Title :
Comparison of Autoregressive Measures for DNA Sequence Similarity
Author_Institution :
Drexel Univ. Philadelphia, Philadelphia
Abstract :
It has been shown that DNA sequences can be modeled with autoregressive processes and that the Euclidean distance between model parameters is useful for detecting sequence similarity. But, the measure´s robustness to nonexact, approximate matches is not explored. We go one step further and not only look at exact gene searching, but how the AR distance measures are perturbed by errors and mutation. To achieve higher accuracy in similarity searching, we compare the performance of the Euclidean distance measure to Itakura distance measure using different nucleotide mappings.
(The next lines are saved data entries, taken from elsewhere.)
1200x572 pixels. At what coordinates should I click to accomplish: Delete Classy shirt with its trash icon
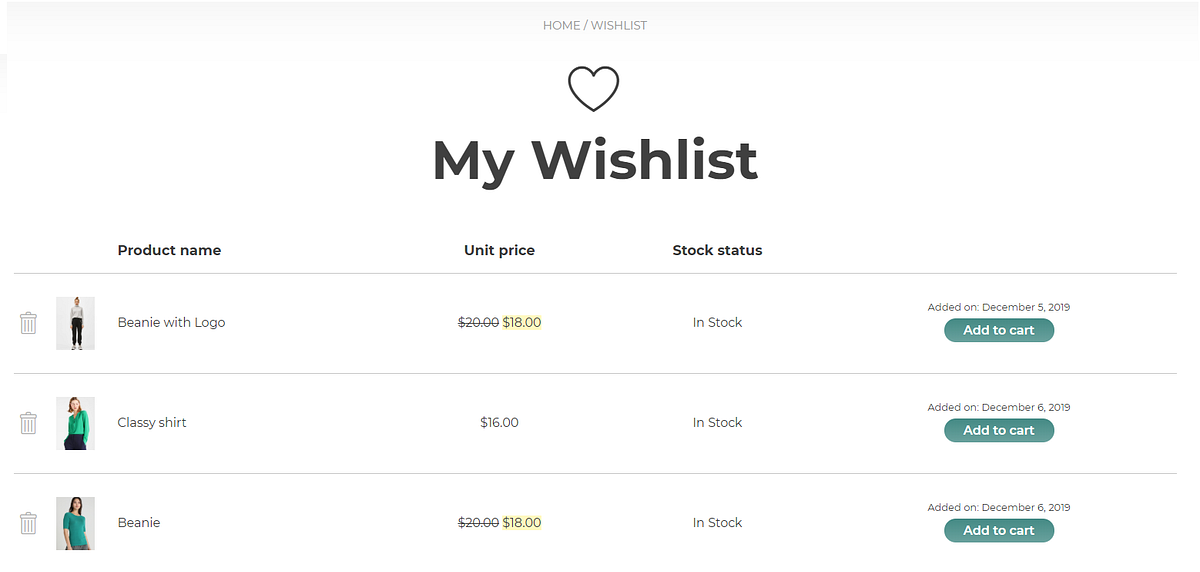pyautogui.click(x=28, y=422)
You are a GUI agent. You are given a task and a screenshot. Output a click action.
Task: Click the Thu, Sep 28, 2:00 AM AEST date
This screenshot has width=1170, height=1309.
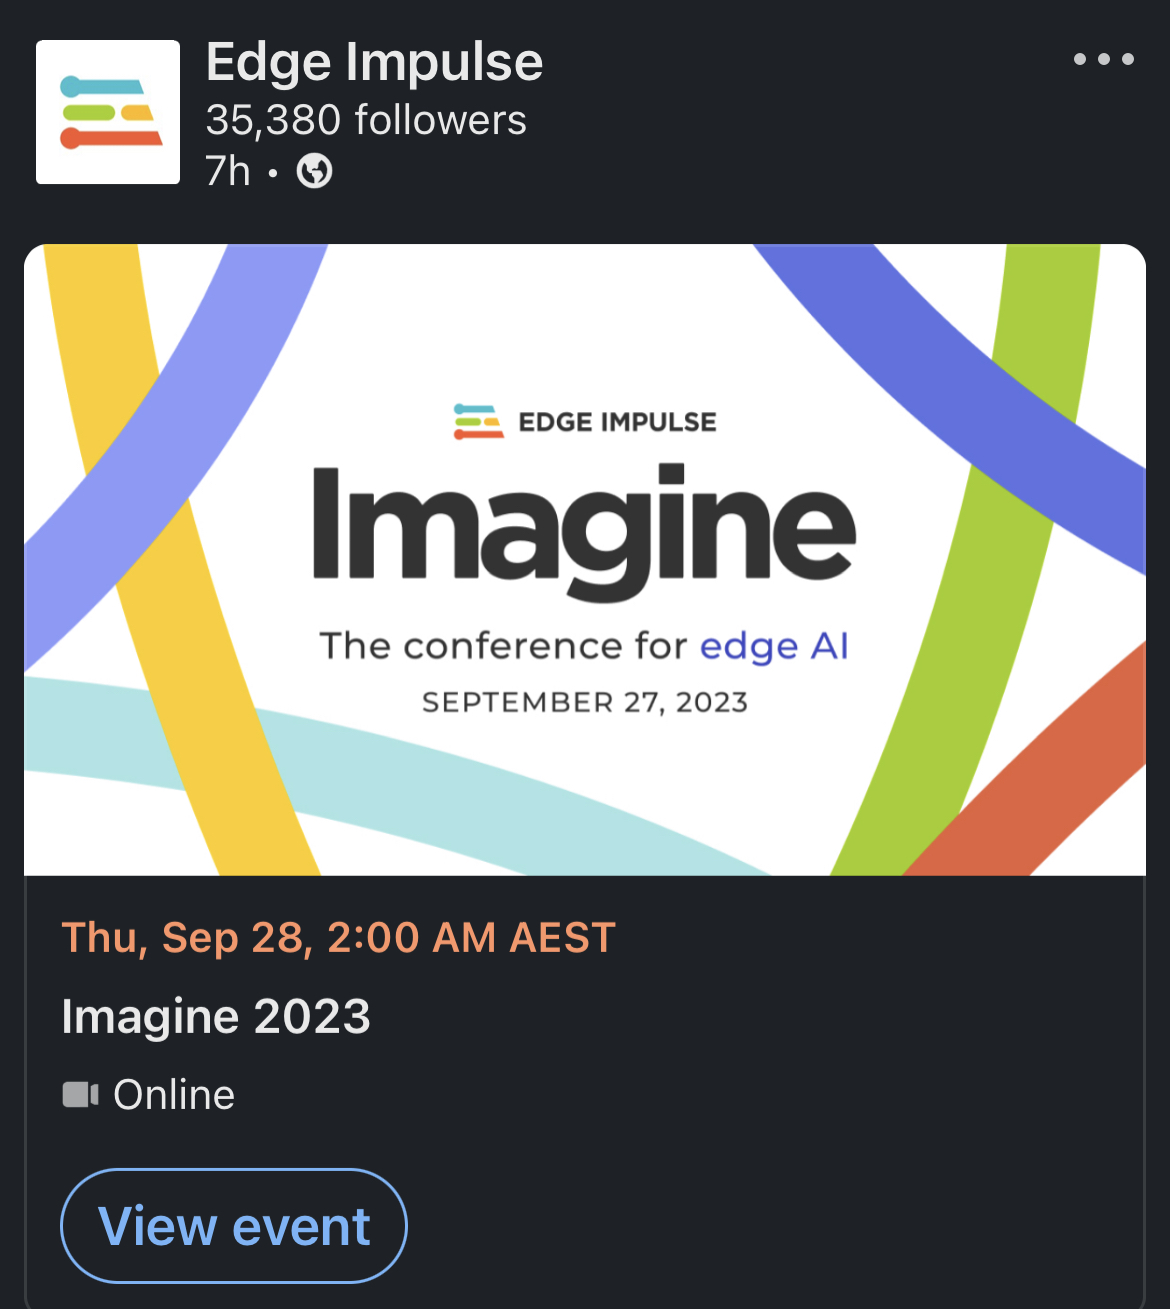[x=339, y=938]
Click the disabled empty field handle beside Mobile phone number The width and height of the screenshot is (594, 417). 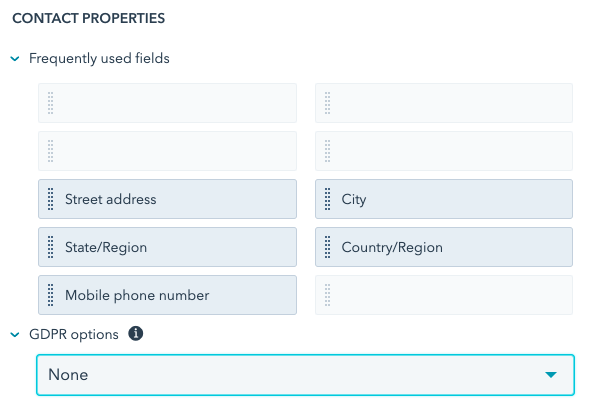328,295
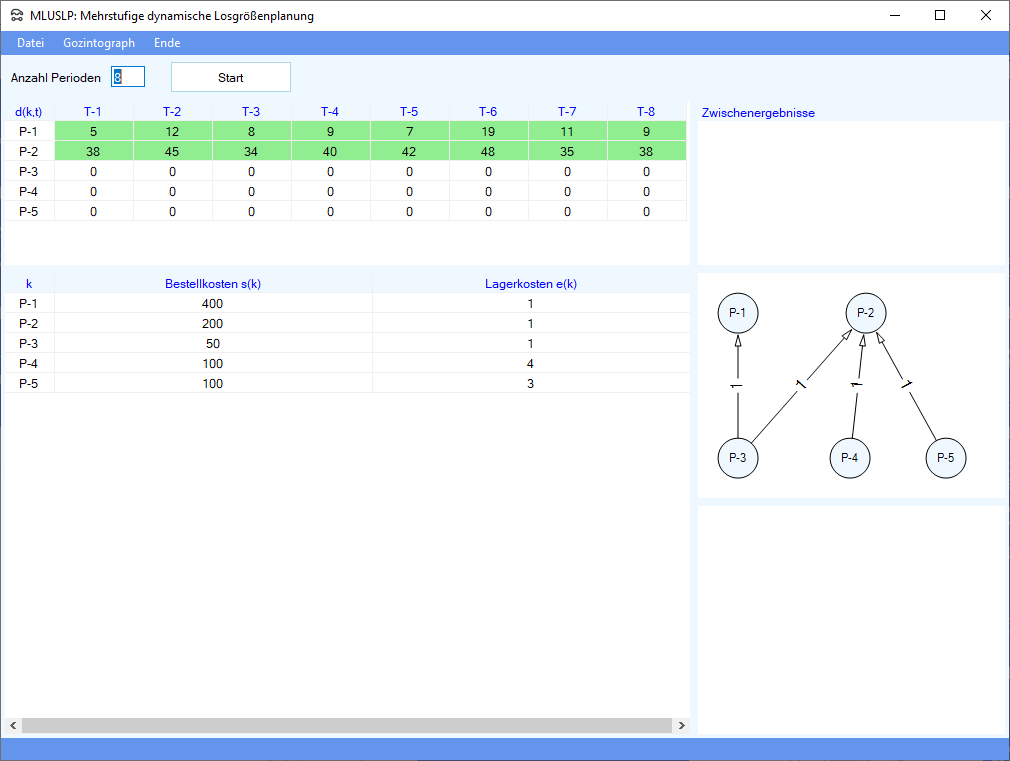Select Bestellkosten value 400 for P-1

pyautogui.click(x=212, y=303)
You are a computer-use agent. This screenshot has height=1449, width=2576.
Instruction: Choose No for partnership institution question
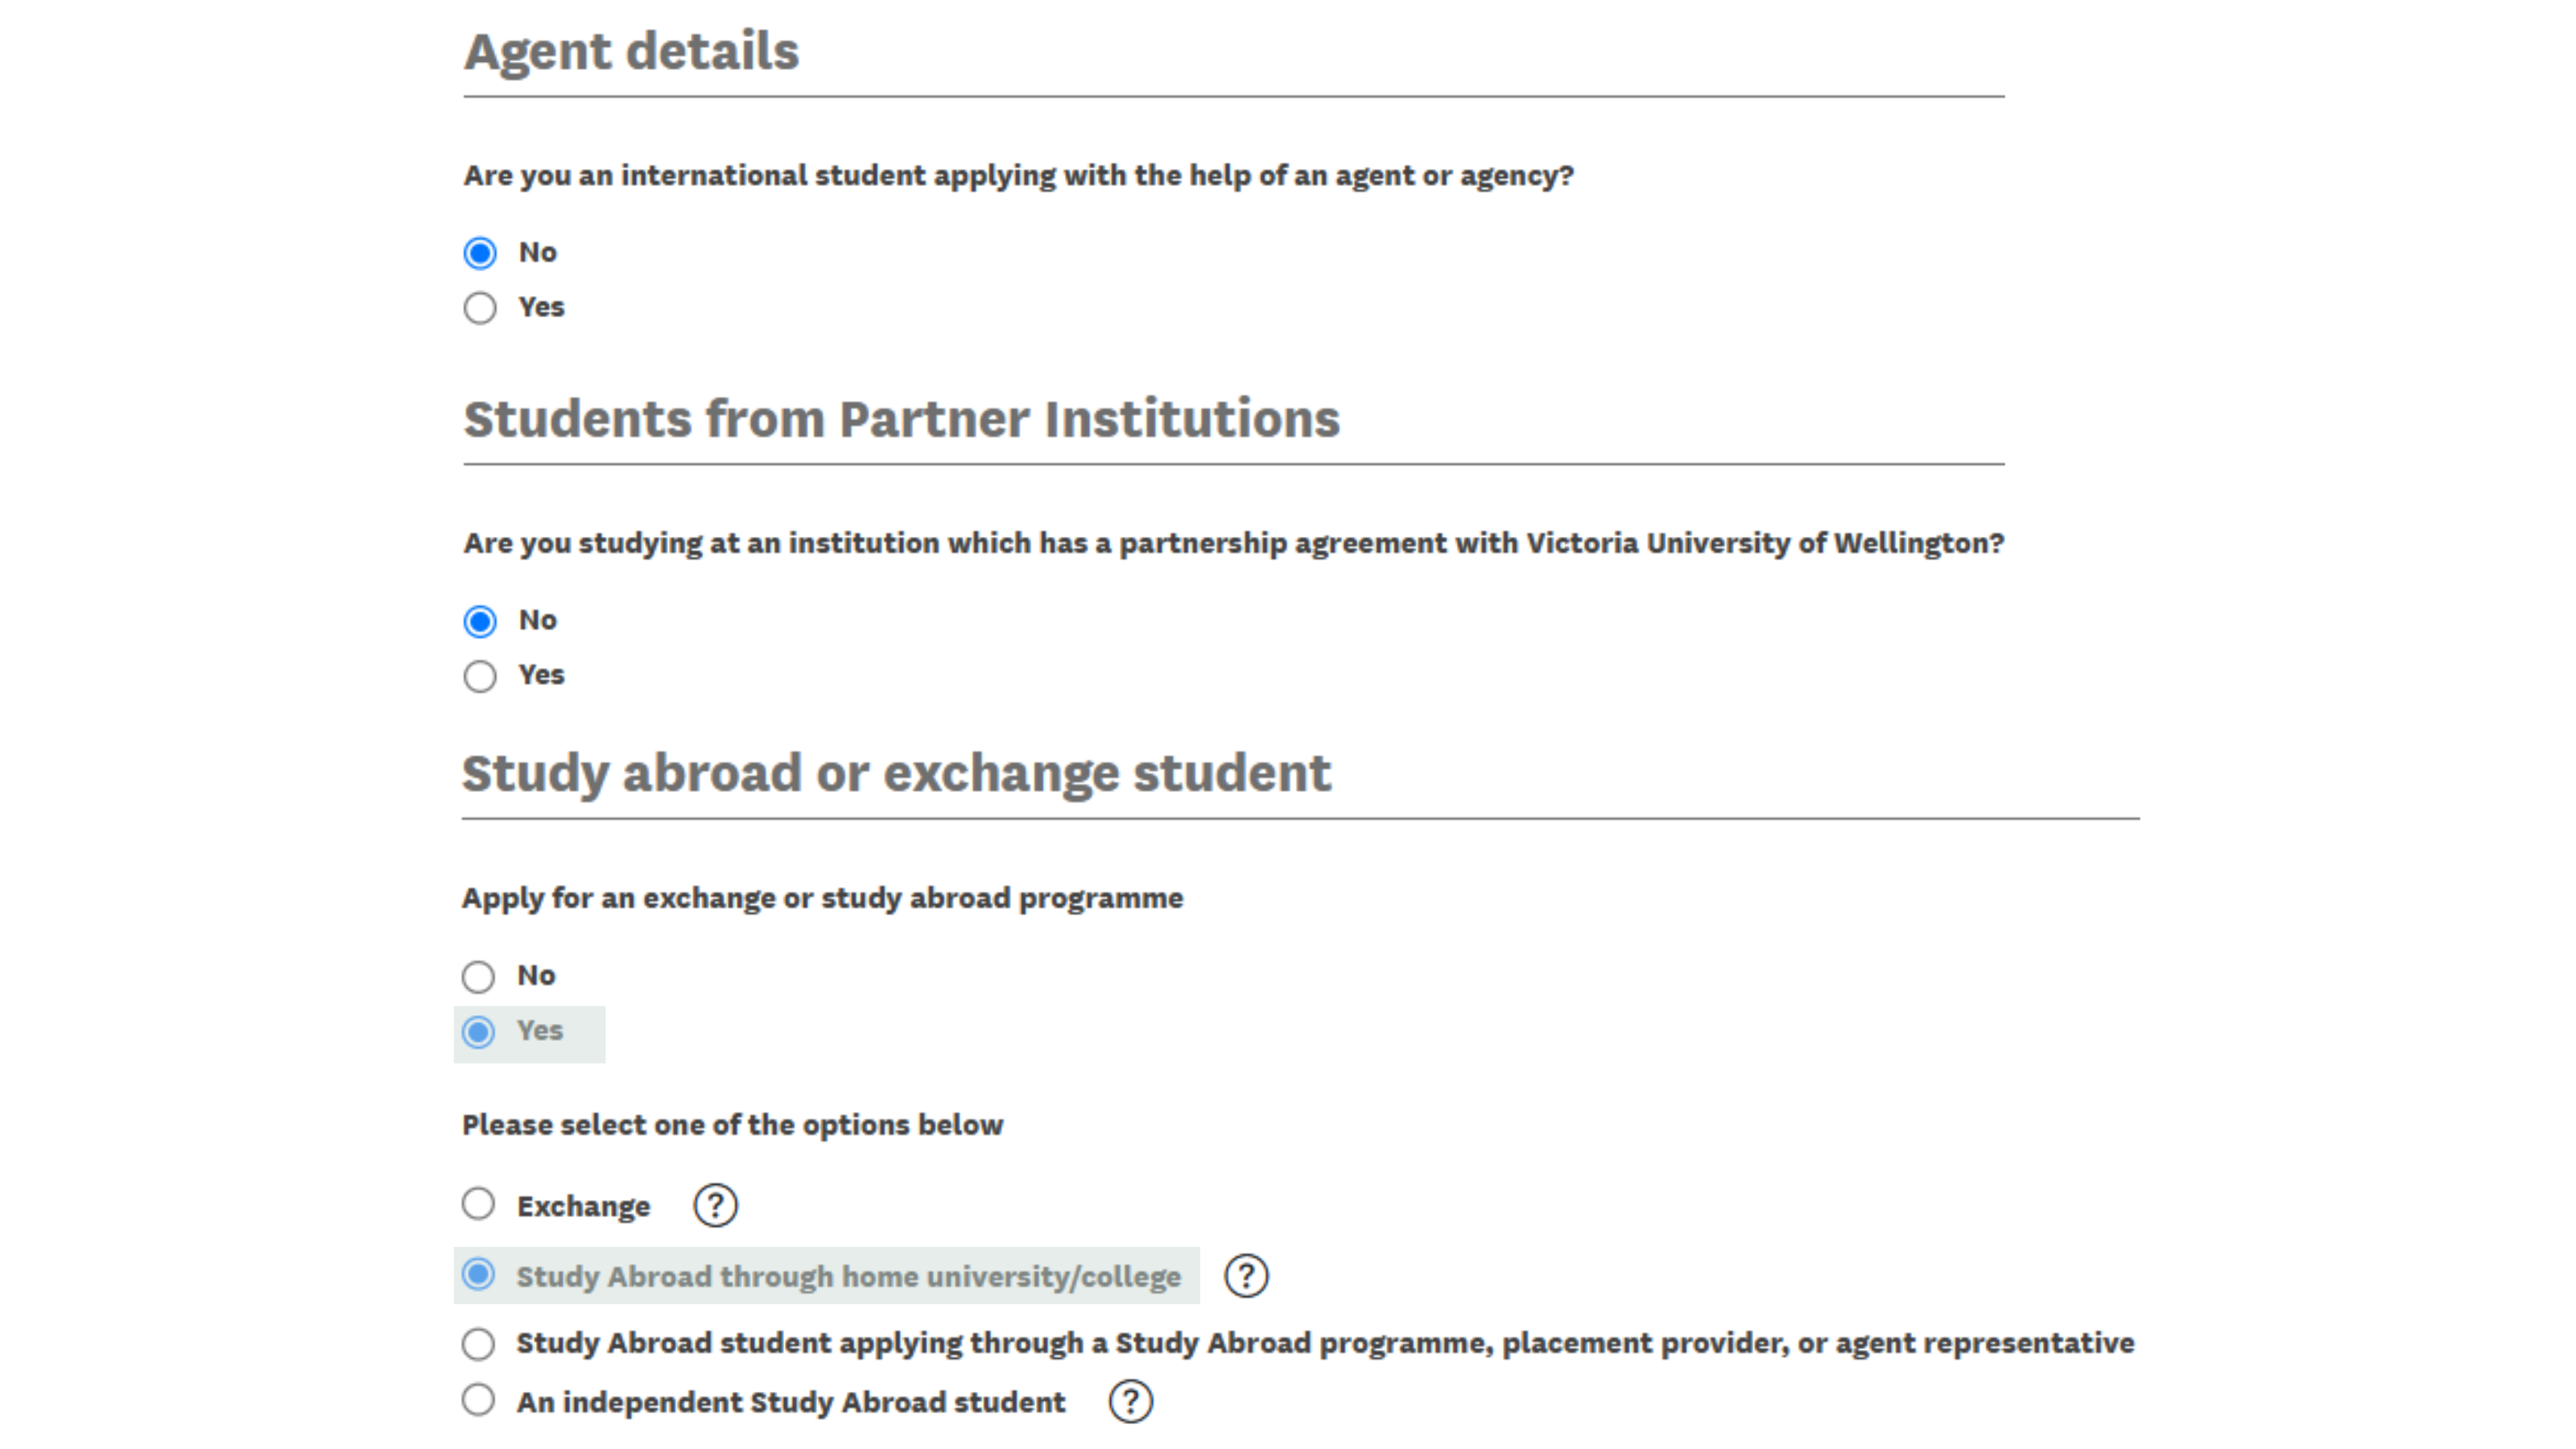[x=480, y=621]
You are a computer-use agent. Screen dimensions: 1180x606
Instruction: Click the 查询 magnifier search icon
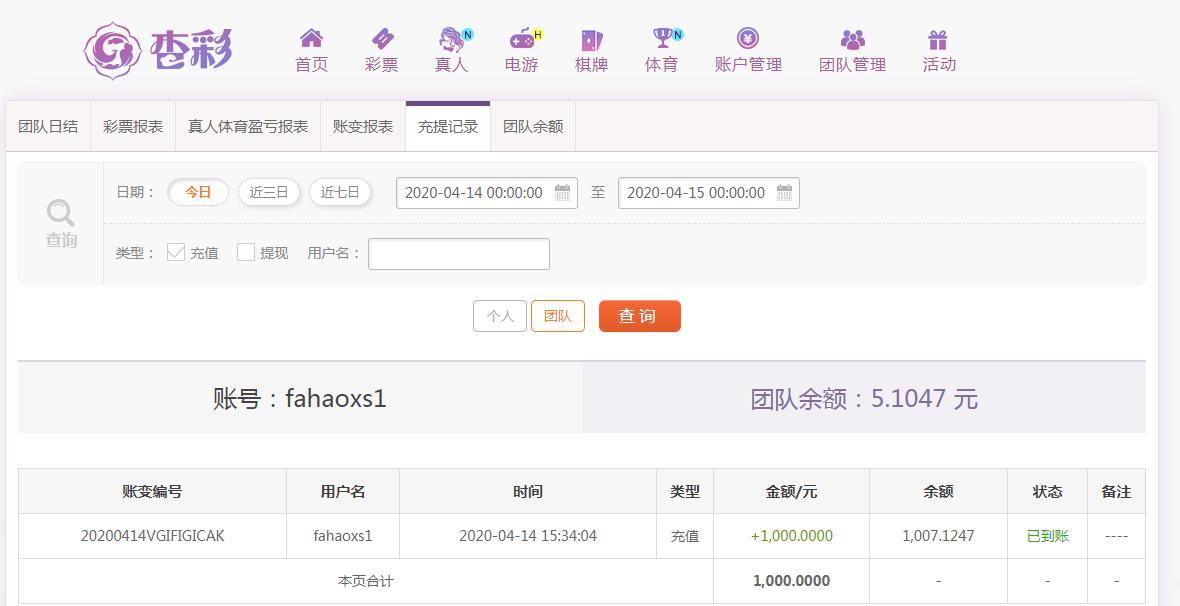(x=60, y=212)
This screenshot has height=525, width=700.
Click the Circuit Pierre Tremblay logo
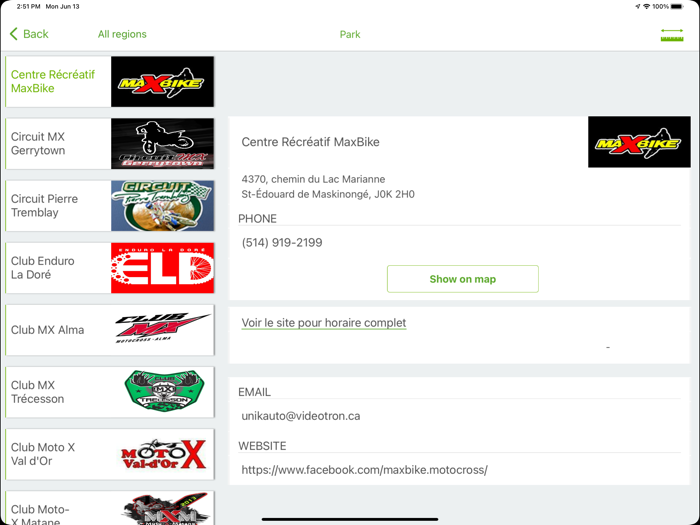click(162, 206)
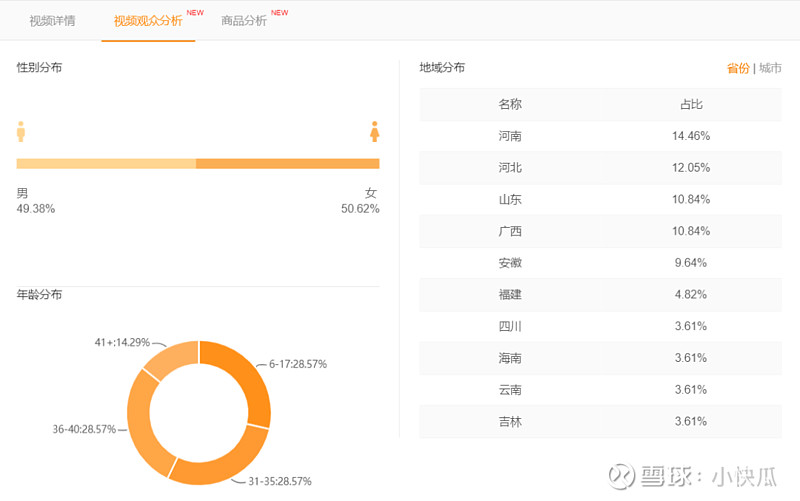800x501 pixels.
Task: Click the 占比 column header
Action: coord(691,105)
The numerical mappings and distance measures have comparable performance, but in general, the Euclidean distance using the binary SW mapping distinguishes perfect matches the best. Finally, we show that it is possible to use AR measures to detect mutation-prone approximate matches by increasing the AR model order.
Keywords :
DNA; autoregressive processes; genetics; molecular biophysics; molecular configurations; DNA sequence similarity; Euclidean distance; Itakura distance; autoregressive measures; gene searching; nucleotide mappings; Autoregressive processes; DNA computing; Electric variables measurement; Euclidean distance; Filters; Genetic mutations; Nuclear measurements; Predictive models; Robustness; Sequences;
Conference_Titel :
Genomic Signal Processing and Statistics, 2007. GENSIPS 2007. IEEE International Workshop on
Conference_Location :
Tuusula
Print_ISBN :
978-1-4244-0998-3
Electronic_ISBN :
978-1-4244-0999-0
DOI :
10.1109/GENSIPS.2007.4365814